Lack of isoform specificity on the expression of APP and the activities of the APP secretases. A, expression of the Numb proteins did not alter the expression of APP. Left, semiquantitative real time PCR analysis of APP mRNA in the indicated PC12 clones. The glyceraldehyde-3-phosphate dehydrogenase signal represents the internal loading control. The values in the histogram are the mean ± S.D. of three independent measurements (right). Essentially similar results were obtained using two additional stably transfected clones. B, expression of the Numb proteins did not alter the activities of APP-processing secretases. The lysates were tested for secretase activities by the addition of secretase-specific peptide substrates conjugated to the reporter molecules EDANS and DABCYL (R&D Systems). Fluorescently labeled peptides were detected only upon cleavage by the respective secretases. After incubation at 37 °C for 2 h, reactions were transferred to a 96-well plate, and fluorescence was measured as described under “Experimental Procedures.” The values expressed as arbitrary units of fluorescence (AUF) are the mean ± S.D. of at least three independent experiments. C, Numb proteins did not alter the protein level of β-secretase (BACE1) and of the components of the γ-secretase complex. Representative immunoblots show total levels of β-secretase, presenilin-1, nicastrin, Aph-1, and Pen-2 in the indicated clones. Each lane was loaded with 50 μg of protein. Blots were reprobed with an antibody against actin to confirm equal levels of protein loading among samples.

Effect of the Numb proteins on the sorting of APP to the recycling pathway. A, the Numb proteins differentially alter the amount of cell surface APP. Immunostaining of cell surface APP with an antibody to the amino-terminal end of APP is shown. In nonpermeabilized cells (without Triton X-100), significantly more APP is detected on the surface of a SPTB-Numb clone compared with a LPTB-Numb clone or a clone transfected with empty vector. B, detection of cell surface APP by biotinylation. Cells were surface-biotinylated, lysed, and incubated with streptavidin-agarose beads. Biotinylated proteins were immunoblotted with antibodies to APP and TfR. C, quantitative data showing the ratio of cell surface APP and TfR in the indicated clones. Values are the mean ± S.D. of at least three independent experiments. ^*, p < 0.01; #, p < 0.05 (ANOVA with Scheffe post hoc tests) relative to vector-transfected cells. D, recycling blockade depletes cell surface APP protein level. The indicated clones were pretreated with monensin for 60 min at 37 °C in Dulbecco's modified Eagle's medium/bovine serum albumin and incubated in Dulbecco's modified Eagle's medium/bovine serum albumin for 60 min afterward. Cells were then surface-biotinylated using a membrane-impermeable cross-linker and immunoprecipitated with streptavidin beads. Precipitates were subjected to SDS-PAGE, and blots were probed with antibodies to APP and TfR. E, quantitative data showing the changes in the ratio of cell surface APP and TfR in the vector-transfected and a SPTB-Numb clone after monesin treatment. Values are plotted as percentage of untreated control (vehicle) and are the mean ± S.D. of at least three independent experiments. ^*, p < 0.05 (Student's t test) relative to vector-transfected cells.

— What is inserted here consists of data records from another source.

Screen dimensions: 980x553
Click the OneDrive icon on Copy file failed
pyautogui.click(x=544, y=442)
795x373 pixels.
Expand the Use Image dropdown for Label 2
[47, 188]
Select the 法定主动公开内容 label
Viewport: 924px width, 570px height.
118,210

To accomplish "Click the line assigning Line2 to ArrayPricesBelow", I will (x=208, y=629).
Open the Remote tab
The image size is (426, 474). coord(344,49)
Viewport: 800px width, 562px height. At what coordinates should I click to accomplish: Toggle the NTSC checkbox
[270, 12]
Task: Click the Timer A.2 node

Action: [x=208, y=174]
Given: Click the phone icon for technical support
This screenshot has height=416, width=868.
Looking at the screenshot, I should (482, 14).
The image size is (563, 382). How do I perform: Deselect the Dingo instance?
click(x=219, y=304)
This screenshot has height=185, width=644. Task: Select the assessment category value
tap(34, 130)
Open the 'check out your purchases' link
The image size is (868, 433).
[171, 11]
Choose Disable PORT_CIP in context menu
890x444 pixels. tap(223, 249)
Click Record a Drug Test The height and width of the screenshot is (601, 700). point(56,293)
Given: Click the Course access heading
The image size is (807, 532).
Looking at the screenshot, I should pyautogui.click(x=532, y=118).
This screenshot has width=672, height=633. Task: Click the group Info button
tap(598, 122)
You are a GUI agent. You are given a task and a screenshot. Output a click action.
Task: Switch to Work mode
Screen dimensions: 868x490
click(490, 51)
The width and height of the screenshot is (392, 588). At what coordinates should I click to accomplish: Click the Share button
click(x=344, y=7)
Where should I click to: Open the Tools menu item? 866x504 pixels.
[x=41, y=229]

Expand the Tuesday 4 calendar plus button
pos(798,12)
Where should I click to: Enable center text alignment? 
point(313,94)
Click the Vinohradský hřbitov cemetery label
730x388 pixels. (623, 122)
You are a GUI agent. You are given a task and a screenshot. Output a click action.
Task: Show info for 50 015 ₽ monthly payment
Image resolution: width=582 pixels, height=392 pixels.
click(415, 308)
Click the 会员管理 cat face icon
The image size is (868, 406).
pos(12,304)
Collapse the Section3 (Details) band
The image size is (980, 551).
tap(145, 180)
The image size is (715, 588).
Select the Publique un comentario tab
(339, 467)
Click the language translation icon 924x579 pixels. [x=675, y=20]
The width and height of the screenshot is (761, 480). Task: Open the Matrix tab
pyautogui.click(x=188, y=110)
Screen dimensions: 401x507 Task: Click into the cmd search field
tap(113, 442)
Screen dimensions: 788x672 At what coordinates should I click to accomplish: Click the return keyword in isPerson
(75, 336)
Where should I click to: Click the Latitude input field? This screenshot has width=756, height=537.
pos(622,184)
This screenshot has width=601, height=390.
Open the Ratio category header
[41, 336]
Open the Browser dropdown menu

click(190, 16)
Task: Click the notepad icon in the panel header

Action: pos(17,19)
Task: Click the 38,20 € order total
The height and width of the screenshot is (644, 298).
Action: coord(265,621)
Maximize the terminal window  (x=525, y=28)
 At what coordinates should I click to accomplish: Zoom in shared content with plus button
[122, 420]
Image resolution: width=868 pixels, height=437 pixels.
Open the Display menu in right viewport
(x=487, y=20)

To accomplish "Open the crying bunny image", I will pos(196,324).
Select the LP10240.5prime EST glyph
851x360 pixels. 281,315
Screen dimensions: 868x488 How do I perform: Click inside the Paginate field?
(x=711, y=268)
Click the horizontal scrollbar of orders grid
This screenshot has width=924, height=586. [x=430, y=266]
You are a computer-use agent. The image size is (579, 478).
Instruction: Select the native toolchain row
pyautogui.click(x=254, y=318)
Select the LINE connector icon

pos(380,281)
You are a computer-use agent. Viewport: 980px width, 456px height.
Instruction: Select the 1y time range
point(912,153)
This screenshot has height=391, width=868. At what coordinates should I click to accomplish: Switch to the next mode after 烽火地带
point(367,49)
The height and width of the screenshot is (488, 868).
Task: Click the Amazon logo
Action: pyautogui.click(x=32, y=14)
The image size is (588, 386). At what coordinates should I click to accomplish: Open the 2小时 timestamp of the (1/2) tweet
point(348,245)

Effect of the Numb proteins on the levels of small Rab GTPases. A, representative immunoblots showing total amounts of Rab4A, Rab5A, Rab7, Rab11, and LAMP1 in the indicated clones. Each lane was loaded with 50 μg of protein and verified with an antibody to actin. B, densitometric analyses were performed on the immunoblots shown in A. The values in the histogram are the mean ± S.D. of three independent measurements. ^*, p < 0.01; #, p < 0.05 (ANOVA with Scheffe post hoc tests). C, semiquantitative real time PCR analysis of Rab5A mRNA in the indicated PC12 clones. The glyceraldehyde-3-phosphate dehydrogenase signal represents the internal loading control.

Summary diagram showing the effects of the alternatively spliced Numb isoforms on the trafficking and processing of APP.